On the other hand, fold is somewhat more confusing. As I’ve found, the treatment of this topic on the Haskell wiki is not overly accessible to novices, while the explanation given in Learn You A Haskell is, like pretty much everything in it, too cute for its own good.

There are two cases of fold, namely foldr and foldl, with ‘r’l and ‘l’ describing right-associativity and left-associativity, respectively. One possible definition of foldr is:

foldr :: (a -> b -> b) -> b -> [a] -> b
foldr _ z []     = z
foldr f z (x:xs) = f x (foldr f z xs)

‘z’ is the last element of the list you’re applying the function to. I sometimes hear people refer to this as the “identity element”, but this is not necessarily correct. ‘z’ can be the identity element. For instance, if you want to multiply all values in a list of integers, you would chose the integer 1 to take the place of ‘z’. However, nothing is keeping you from picking any other integer.

To illustrate foldr with an example, let’s evaluate the following function call:

foldr (*) 1 [1,2,3]
(*) 1 (foldr (*) 1 [2,3])
(*) 1 ((*) 2  (foldr (*) 1 [3]))
(*) 1 ((*) 2  ((*) 3 (foldr (*) 1 [])))
(*) 1 ((*) 2  ((*) 3 1))
(*) 1 ((*) 2  3)
(*) 1 6
6

To make this evaluation more digestible from the fourth line onwards, it could also be written as:

1 * (2 * (3 * 1))
1 * (2 * 3)
1 * 6
6

This example shows the application of the function to each element in the list. Maybe this reminds you of how lists are constructed using the cons operator, i.e. (1 : (2 : (3 : []))) is represented, after adding syntactic sugar, as [1, 2, 3].

In fact, a list can be constructed using a fold. So, if you were in a silly mood, you could create a function that takes a list, runs it through fold, and returns the same list:

listId :: [a] -> [a]
listId xs = foldr (:) [] xs

Of course, ‘xs’ can be omitted on both sides of this equation. If you now call this function with the argument [1, 2, 3], you’ll get (1 : (2 : (3 : []))) in return, which is [1, 2, 3].

Let’s now look at foldl, which is fold with left-associativity. One possible definition is as follows.

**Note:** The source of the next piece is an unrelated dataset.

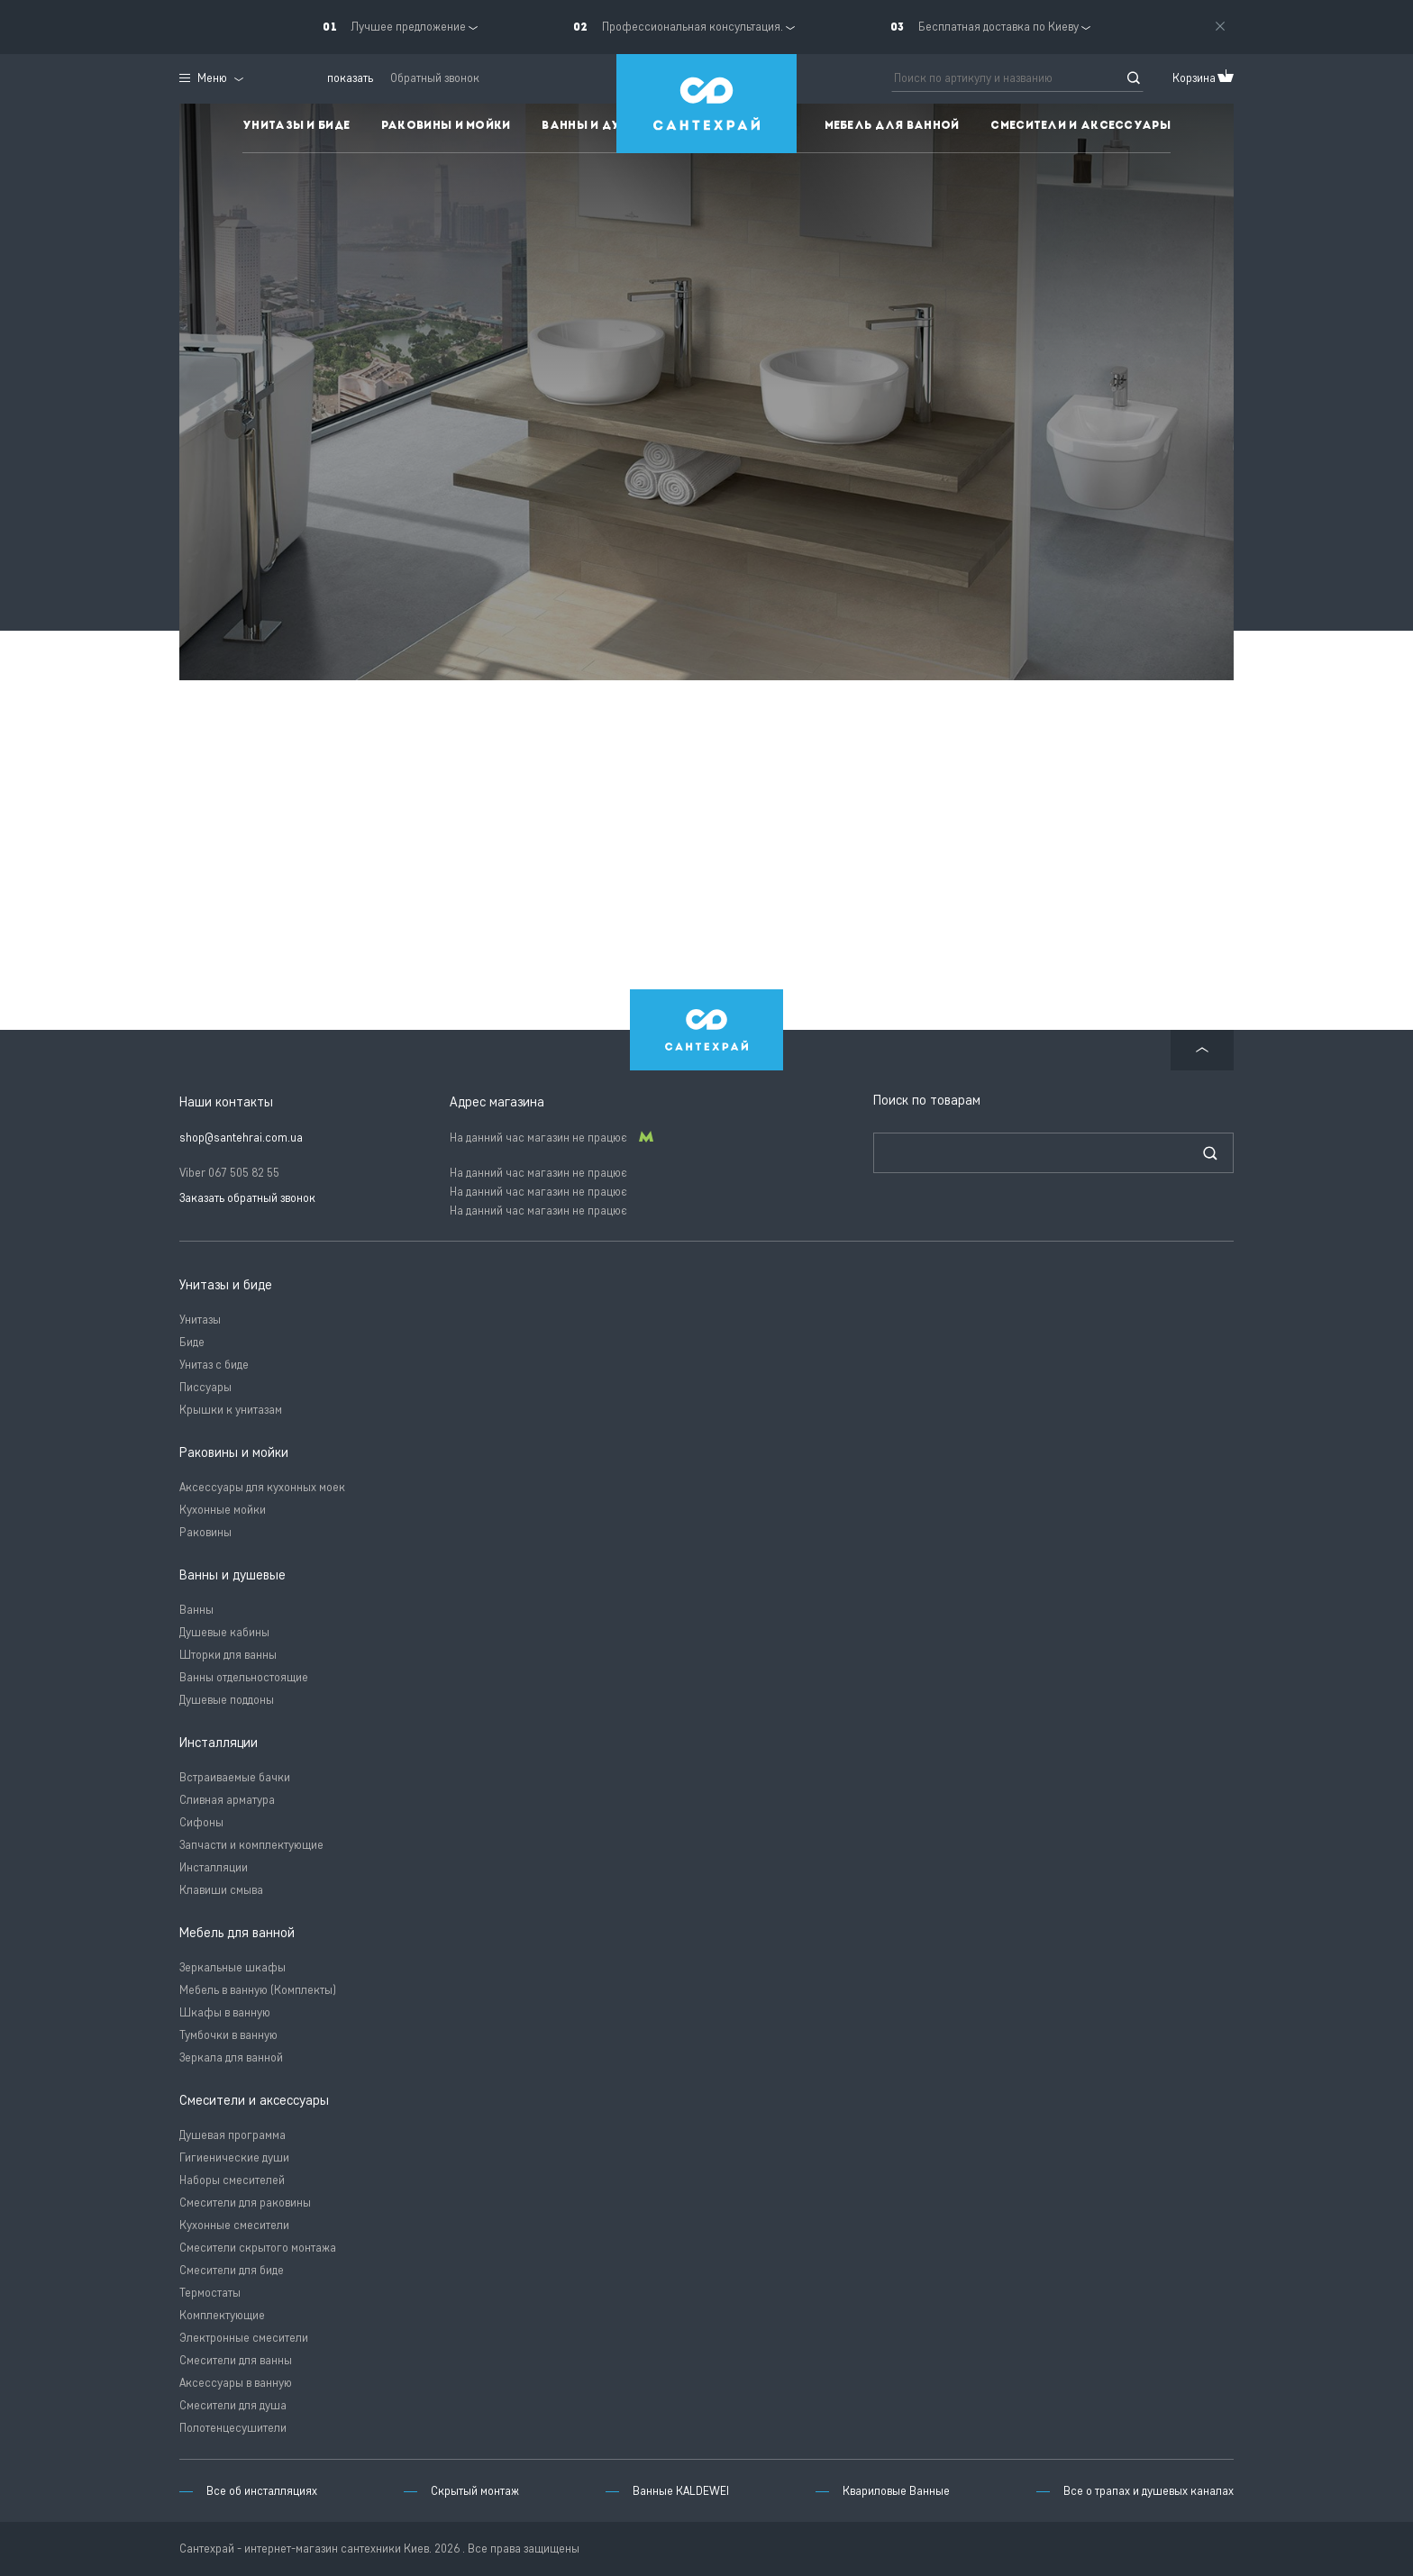  I want to click on Полотенцесушители, so click(233, 2428).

foldl :: (a -> b -> a) -> a -> [b] -> a
foldl _ z []     = z
foldl f z (x:xs) = foldl f (f z x) xs

Evaluating the same expression as given above, with foldr, results in:

foldl (*) 1 [1,2,3]
foldl (*) ((*) 1 1) [2, 3]
foldl (*) ((*) ((*) 1 1) 2) [3]
foldl (*) ((*) ((*) ((*) 1 1) 2) 3) []
((*) ((*) ((*) 1 1) 2) 3)
((*) ((*) 1 2) 3)
((*) 2 3)
6

You can probably see why defining a ‘listId’ function with foldl results in an error.

Also note that foldl and foldr only give the same result if the binary operator f is associative. Just consider what happens when you’re using an operator that isn’t, for instance:

> foldr (/) 1 [1,2,3]
> 1.5
>
> foldl (/) 1 [1,2,3]
> 0.16666666666666666

The first function call evaluates to (1 / (2 / (3 / 1))), and the second to (((1 / 2) / 3) / 1).